В любом случае, эти тексты, кажется, подразумевают, что латинские догматы, столь торжественно провозглашенные в прошлом, не должны считаться обладающими бессрочным действием и потому не являются препятствием к единству. Если это действительно так, то авторитет Римской Церкви, прежде столь жестко обязавшей себя этими догматами, также должен рассматриваться в новом свете. Однако каноническое и сакраментальное единство, которое не предполагает разрешения проблем, выросших из этих латинских определений, еще острее поставило бы вопрос о богословском плюрализме в объединенной Церкви. Нет, конечно, ничего нового в том, чтобы некоторые обычаи и учения признать теологуменами, т. е. позициями отдельных богословов, официально не одобренными Церковью. Литургический и богословский плюрализм и неизбежен, и желателен в единой Церкви. Но этот допустимый плюрализм не является самоцелью, и им не следует пользоваться в оправдание вероучительного релятивизма как такового или для прикрытия серьезных вероучительных конфликтов. Теологумены нельзя навязывать в качестве обязательного учения; всякий имеет право отвергнуть их, если считает ошибочными. Православные, конечно, рассматривали бы латинские догматы как относящиеся к этой категории. Они ведь были не просто признаками плюрализма, но вызывали конфликты в течение многих столетий. Можно ли прийти к единству, не разрешив их в первую очередь?

С проблемой авторитета связан и ряд других вопросов, возникающих в связи с текстами вроде «Anno inneunte» и письма папы кардиналу Виллебрандсу. Тексты эти, несомненно, являются шагом навстречу православию, если они действительно имеют в виду, что латинские средневековые и современные богословские доктрины не обязательны для Востока, потому что восточные «Церкви-сестры» не приняли их. Но если эти доктрины не были поддержаны Востоком, не значит ли это, что к ним нужно относиться по меньшей мере с оговорками также и на Западе? Возможно ли географически ограничить авторитет вероучительных постановлений Лиона, Флоренции, Тридента и I Ватиканского собора? С другой стороны, православные должны бы ощущать некоторую ответственность и за Запад, где эти «догматы» также вызывали конфликты.
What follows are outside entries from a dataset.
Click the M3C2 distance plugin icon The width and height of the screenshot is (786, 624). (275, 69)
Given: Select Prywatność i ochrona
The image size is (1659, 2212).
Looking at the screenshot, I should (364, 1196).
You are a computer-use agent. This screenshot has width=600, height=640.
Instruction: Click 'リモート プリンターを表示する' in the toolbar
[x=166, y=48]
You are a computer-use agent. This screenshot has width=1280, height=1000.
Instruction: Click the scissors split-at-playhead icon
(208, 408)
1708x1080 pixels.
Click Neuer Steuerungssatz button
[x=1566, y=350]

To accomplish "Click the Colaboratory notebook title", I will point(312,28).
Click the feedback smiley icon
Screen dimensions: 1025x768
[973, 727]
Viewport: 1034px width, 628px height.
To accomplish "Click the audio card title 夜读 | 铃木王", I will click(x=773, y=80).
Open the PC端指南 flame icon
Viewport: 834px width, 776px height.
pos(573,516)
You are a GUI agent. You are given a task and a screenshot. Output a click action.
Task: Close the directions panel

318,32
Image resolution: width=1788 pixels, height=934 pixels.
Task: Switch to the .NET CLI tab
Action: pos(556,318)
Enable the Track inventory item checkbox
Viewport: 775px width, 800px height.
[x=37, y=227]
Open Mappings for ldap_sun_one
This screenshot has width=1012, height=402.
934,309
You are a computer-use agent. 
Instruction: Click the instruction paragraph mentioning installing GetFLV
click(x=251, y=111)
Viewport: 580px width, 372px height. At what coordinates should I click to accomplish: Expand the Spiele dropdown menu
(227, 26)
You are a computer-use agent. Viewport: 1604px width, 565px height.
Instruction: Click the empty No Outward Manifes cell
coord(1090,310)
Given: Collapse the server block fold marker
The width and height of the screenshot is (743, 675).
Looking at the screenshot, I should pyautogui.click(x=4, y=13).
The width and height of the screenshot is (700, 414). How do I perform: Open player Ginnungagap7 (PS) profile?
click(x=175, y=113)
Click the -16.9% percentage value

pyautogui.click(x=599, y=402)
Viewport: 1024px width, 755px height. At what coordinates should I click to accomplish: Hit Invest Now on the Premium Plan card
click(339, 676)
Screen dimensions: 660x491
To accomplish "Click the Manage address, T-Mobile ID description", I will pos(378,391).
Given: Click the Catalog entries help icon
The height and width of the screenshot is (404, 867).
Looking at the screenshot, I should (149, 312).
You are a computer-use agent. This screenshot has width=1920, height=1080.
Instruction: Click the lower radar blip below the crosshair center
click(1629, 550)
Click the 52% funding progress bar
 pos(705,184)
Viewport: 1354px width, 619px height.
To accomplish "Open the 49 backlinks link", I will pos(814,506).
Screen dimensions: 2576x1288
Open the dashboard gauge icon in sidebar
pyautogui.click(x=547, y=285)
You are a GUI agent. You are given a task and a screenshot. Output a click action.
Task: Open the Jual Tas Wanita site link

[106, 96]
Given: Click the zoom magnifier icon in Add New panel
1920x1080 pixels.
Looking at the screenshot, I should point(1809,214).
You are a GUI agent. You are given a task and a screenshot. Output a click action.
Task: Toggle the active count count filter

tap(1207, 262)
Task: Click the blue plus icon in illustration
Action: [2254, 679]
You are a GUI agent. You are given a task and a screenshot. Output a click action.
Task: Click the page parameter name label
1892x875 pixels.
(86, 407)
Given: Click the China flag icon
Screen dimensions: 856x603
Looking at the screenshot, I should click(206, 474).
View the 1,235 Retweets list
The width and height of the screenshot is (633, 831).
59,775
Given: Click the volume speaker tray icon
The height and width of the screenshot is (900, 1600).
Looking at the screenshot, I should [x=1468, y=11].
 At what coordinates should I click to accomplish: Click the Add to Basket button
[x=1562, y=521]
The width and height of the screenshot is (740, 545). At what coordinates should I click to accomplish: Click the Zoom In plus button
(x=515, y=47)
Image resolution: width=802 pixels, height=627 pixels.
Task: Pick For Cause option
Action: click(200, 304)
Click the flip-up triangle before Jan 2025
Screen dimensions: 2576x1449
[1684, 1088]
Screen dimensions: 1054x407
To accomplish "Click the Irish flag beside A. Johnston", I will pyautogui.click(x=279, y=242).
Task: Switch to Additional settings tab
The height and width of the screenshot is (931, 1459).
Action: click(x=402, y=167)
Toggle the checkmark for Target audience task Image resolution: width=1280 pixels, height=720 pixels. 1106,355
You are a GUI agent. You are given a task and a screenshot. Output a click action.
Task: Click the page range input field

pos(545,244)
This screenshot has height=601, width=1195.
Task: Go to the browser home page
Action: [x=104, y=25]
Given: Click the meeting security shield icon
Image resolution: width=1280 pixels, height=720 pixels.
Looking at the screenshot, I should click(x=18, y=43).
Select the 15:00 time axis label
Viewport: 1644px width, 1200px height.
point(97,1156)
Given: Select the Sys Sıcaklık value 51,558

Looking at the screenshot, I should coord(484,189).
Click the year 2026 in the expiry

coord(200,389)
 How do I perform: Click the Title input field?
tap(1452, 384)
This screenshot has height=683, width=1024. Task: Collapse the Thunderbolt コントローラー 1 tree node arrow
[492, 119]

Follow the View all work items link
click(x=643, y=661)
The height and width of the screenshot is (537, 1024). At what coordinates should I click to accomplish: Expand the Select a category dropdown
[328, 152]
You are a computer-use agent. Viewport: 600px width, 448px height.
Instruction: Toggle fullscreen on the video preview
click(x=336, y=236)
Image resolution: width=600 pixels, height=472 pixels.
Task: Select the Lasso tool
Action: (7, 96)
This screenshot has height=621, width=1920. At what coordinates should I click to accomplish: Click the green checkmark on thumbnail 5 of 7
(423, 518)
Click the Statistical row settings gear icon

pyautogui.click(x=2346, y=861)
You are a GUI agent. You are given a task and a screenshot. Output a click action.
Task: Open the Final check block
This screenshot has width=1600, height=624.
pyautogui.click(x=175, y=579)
И наконец, что такое «Восток» и что такое «Запад» в этой последней четверти XX столетия?

Недавнее удивительное изменение атмосферы в отношениях между двумя Церквами и реальные усилия пап Иоанна XXIII и Павла VI понять православных в вопросе о церковном авторитете требуют сбалансированной богословской оценки, которая показала бы, положено ли хотя бы начало в решении вышеуказанных вопросов?

388

Tomos Agapes. P. 390.

389

Чтобы не смущать православных, в греческом тексте слово caput («глава») переводится как №goЪmenoj («руководитель»). Такая дипломатическая неправильность перевода только подчеркивает двусмысленность идеи, лежащей в основе этого текста.